# EXERCISE INSTRUCTIONS
Write out, word for word, every line in the data below from the one containing "Pick the red color swatch in palette" to the one containing "Click the console vertical scrollbar", both of them included.

(SOURCE RECORDS)

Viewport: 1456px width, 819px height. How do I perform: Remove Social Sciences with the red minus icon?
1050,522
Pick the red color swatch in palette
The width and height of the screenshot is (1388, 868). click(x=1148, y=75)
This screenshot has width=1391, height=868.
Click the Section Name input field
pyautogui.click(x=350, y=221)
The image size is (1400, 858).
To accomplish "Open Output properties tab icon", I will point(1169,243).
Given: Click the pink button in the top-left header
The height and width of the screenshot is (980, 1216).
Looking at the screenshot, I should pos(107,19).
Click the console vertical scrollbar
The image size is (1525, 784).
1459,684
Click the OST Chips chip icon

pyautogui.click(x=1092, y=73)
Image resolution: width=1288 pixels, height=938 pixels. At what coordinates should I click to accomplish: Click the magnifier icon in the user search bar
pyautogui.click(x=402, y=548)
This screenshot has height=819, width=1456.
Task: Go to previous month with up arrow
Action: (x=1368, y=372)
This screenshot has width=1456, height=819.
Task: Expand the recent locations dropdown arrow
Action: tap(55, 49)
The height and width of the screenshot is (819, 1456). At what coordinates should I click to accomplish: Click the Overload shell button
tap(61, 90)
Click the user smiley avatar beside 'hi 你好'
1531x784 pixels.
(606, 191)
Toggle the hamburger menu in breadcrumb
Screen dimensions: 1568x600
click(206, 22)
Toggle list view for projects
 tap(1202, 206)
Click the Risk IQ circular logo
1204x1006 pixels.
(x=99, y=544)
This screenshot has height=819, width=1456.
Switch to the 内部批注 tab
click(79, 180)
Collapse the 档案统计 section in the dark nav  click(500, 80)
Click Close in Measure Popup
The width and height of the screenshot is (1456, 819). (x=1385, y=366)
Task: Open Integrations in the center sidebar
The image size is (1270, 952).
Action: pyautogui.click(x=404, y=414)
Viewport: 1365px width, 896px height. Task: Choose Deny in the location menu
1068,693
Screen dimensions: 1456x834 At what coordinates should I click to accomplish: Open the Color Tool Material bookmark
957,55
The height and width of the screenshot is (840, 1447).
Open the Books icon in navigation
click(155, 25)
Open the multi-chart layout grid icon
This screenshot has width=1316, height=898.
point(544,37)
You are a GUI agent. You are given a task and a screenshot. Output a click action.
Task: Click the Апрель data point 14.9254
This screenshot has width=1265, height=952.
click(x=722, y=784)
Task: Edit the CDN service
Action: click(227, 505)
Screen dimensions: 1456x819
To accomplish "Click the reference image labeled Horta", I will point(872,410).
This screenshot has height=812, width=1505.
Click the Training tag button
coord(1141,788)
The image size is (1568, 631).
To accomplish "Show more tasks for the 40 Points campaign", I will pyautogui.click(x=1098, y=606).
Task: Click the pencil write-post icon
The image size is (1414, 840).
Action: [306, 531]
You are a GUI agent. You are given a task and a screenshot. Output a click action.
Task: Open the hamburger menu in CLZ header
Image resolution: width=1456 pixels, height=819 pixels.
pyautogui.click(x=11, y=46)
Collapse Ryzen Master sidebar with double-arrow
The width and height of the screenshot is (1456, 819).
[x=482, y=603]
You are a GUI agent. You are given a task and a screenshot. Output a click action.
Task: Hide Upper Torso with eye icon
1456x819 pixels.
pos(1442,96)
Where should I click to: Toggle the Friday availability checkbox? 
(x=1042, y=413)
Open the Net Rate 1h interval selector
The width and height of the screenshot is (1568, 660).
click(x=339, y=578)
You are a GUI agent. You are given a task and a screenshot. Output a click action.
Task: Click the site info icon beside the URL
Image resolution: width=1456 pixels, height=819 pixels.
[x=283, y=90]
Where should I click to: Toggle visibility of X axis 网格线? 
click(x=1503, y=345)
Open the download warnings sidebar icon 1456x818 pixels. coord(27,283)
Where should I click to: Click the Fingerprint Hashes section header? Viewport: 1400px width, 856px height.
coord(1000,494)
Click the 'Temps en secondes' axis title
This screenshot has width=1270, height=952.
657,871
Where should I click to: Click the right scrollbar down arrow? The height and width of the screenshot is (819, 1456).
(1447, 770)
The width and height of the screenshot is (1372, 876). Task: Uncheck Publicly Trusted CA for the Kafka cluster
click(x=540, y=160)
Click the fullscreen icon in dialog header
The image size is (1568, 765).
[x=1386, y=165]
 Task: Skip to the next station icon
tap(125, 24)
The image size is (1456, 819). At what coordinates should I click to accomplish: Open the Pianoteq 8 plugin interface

(End SOURCE RECORDS)

# COMPLETED TASK
Pick the red color swatch in palette
The width and height of the screenshot is (1388, 868). click(x=1148, y=75)
This screenshot has width=1391, height=868.
Click the Section Name input field
pyautogui.click(x=350, y=221)
The image size is (1400, 858).
To accomplish "Open Output properties tab icon", I will point(1169,243).
Given: Click the pink button in the top-left header
The height and width of the screenshot is (980, 1216).
Looking at the screenshot, I should pos(107,19).
Click the console vertical scrollbar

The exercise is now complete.